Saved data entries:
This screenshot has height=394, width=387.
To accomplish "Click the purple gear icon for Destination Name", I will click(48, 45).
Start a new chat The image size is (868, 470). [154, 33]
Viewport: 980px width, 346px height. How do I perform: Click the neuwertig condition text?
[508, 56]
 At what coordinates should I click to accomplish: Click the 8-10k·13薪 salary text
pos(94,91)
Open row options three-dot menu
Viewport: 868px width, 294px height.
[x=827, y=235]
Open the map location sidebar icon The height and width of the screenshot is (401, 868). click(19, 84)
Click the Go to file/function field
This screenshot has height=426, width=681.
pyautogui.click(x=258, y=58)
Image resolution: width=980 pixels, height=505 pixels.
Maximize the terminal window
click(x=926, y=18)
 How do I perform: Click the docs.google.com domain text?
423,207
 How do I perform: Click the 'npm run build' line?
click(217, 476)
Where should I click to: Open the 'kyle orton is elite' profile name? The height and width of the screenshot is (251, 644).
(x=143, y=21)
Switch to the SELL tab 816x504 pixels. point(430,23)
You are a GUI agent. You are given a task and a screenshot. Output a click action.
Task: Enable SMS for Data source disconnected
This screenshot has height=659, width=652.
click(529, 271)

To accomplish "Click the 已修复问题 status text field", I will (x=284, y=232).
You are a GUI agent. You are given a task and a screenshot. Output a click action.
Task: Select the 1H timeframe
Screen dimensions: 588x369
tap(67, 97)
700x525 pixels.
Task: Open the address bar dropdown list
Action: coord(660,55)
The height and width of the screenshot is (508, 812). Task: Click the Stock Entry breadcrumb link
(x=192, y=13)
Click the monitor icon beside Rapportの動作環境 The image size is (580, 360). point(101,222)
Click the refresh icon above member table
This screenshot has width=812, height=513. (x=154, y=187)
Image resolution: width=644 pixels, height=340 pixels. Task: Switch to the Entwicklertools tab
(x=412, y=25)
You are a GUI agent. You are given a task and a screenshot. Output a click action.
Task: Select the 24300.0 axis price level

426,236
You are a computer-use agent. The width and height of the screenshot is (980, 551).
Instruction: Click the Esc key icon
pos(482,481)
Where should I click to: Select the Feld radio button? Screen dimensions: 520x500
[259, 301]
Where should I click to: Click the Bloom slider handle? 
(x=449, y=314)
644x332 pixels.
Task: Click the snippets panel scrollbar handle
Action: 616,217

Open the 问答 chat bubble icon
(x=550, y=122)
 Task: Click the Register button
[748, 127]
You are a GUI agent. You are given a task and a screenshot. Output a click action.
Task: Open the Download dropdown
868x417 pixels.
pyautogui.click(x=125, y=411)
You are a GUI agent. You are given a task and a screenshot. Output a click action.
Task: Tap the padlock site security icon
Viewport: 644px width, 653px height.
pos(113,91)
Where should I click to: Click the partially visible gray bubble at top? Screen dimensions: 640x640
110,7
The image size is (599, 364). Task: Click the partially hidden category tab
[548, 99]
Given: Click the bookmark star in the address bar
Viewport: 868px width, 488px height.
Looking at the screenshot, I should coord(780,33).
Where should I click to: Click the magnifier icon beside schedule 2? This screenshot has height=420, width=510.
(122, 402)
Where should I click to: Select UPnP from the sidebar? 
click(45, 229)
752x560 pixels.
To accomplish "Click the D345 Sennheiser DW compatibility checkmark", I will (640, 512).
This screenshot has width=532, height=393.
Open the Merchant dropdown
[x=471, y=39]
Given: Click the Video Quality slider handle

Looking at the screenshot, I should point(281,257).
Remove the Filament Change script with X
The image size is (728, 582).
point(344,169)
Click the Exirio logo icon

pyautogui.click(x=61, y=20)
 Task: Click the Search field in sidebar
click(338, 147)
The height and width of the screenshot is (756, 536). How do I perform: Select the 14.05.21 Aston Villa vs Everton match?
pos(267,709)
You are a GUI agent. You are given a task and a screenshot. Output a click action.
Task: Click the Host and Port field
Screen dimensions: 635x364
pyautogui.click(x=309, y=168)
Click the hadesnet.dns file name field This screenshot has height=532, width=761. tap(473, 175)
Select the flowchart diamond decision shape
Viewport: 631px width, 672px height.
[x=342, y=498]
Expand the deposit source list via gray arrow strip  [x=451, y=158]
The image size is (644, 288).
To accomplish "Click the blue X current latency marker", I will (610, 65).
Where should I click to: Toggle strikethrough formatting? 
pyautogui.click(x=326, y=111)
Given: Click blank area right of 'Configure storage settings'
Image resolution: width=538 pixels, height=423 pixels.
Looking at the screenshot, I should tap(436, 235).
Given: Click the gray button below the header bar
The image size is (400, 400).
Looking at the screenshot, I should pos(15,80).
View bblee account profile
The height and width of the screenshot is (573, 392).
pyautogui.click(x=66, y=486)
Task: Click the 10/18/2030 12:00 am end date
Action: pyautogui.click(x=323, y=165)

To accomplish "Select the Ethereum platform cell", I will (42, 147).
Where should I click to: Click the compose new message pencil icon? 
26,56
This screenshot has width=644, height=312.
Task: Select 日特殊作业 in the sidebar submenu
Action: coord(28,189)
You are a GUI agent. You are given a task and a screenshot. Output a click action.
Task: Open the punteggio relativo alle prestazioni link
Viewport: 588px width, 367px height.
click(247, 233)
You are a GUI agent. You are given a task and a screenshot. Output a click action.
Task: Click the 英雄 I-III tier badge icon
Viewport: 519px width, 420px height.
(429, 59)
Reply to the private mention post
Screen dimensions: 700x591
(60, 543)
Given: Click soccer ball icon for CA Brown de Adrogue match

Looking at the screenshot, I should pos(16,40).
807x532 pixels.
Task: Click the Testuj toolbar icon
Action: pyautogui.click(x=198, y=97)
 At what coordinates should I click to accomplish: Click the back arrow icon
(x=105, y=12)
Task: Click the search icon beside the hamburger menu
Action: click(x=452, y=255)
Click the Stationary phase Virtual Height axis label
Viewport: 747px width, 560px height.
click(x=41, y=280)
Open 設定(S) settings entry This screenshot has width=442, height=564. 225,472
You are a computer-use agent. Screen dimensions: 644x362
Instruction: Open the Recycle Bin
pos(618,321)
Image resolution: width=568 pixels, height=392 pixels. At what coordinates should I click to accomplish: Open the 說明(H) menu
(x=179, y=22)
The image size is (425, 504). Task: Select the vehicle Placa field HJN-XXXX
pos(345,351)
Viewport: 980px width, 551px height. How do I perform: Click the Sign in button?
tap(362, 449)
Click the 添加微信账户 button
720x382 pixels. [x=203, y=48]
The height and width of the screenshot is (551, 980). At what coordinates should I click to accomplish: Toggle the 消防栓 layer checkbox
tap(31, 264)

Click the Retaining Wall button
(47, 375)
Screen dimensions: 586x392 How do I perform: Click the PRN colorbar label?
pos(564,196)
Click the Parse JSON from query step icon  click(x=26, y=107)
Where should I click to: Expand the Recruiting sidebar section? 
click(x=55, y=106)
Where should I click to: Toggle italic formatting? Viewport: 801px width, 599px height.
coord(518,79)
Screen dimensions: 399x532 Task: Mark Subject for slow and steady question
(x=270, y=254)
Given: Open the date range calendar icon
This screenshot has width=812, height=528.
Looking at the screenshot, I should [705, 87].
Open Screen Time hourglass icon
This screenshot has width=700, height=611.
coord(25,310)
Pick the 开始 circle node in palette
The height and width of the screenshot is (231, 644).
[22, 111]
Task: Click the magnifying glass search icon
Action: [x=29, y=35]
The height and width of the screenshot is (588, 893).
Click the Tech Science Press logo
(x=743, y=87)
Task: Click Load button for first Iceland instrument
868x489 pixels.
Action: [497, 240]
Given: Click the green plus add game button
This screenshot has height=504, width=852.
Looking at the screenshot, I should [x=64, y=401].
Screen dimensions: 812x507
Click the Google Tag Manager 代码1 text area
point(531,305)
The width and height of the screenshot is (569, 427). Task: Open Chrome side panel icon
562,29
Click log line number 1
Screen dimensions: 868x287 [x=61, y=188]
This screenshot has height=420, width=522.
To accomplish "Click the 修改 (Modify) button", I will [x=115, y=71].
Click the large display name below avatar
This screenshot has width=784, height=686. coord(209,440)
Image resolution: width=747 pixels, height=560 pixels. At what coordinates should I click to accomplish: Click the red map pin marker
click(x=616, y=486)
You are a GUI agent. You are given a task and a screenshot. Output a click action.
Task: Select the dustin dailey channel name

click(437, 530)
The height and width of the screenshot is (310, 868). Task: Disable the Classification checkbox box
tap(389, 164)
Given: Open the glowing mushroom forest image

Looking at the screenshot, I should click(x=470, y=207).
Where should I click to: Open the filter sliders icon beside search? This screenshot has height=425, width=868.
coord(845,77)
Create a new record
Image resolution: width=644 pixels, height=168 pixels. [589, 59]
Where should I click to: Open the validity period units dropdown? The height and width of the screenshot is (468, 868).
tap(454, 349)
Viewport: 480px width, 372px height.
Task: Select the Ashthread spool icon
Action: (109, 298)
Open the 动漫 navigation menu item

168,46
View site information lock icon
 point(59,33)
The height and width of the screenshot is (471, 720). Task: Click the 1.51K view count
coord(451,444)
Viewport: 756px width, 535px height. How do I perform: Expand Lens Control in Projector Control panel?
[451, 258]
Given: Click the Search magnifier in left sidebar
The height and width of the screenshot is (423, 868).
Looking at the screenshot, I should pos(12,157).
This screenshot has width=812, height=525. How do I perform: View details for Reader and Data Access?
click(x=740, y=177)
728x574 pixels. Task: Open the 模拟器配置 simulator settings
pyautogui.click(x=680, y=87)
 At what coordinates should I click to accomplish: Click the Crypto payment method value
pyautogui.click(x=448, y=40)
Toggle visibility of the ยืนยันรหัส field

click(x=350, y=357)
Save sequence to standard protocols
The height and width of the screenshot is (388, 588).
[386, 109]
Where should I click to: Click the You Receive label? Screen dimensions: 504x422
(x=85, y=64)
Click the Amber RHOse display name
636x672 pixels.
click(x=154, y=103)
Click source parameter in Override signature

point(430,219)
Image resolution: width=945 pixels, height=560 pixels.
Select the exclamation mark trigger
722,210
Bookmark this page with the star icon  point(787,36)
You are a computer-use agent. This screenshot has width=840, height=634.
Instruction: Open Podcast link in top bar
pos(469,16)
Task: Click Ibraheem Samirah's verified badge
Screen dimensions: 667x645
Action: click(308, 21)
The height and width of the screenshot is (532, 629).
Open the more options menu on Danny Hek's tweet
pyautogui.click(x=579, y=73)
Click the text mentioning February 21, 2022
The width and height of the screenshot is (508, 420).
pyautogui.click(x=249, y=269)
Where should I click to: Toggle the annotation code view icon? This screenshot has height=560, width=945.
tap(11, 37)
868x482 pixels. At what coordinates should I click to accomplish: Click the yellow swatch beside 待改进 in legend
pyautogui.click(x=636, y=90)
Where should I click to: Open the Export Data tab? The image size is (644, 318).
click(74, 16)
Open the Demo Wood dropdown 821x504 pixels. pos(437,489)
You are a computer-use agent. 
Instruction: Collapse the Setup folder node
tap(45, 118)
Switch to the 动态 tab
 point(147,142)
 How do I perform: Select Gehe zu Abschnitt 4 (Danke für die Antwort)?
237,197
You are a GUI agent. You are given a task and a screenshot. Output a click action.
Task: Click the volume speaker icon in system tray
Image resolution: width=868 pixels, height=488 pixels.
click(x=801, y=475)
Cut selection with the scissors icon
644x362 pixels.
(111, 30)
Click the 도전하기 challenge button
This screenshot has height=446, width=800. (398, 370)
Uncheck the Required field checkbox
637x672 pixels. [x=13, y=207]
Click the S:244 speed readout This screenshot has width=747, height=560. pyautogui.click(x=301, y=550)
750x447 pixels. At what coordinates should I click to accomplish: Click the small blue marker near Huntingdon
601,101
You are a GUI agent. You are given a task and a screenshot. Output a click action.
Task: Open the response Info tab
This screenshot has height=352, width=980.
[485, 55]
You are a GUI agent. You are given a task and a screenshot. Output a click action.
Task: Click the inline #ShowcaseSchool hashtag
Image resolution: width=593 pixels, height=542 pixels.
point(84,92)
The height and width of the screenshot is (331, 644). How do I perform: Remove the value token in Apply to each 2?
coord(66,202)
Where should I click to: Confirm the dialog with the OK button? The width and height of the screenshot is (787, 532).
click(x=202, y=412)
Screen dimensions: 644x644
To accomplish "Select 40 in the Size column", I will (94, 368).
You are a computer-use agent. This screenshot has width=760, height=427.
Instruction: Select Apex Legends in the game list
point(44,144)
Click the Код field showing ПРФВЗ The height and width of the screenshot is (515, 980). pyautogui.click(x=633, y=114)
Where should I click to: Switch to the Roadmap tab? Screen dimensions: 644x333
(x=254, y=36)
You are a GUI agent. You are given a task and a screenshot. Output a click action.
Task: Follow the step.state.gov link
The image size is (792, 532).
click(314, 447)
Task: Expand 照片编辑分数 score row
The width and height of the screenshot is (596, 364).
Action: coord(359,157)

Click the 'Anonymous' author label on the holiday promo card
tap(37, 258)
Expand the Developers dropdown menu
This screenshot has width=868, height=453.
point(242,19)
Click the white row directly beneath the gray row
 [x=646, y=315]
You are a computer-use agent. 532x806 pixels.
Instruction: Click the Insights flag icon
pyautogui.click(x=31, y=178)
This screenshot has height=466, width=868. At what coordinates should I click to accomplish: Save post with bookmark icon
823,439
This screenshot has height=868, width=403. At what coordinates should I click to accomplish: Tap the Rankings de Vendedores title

**WORK INSTRUCTIONS:** Copy every line from the entries that contains the word "badge".

**SOLVED EXERCISE:**
Task: Click the 英雄 I-III tier badge icon
Task: Click Ibraheem Samirah's verified badge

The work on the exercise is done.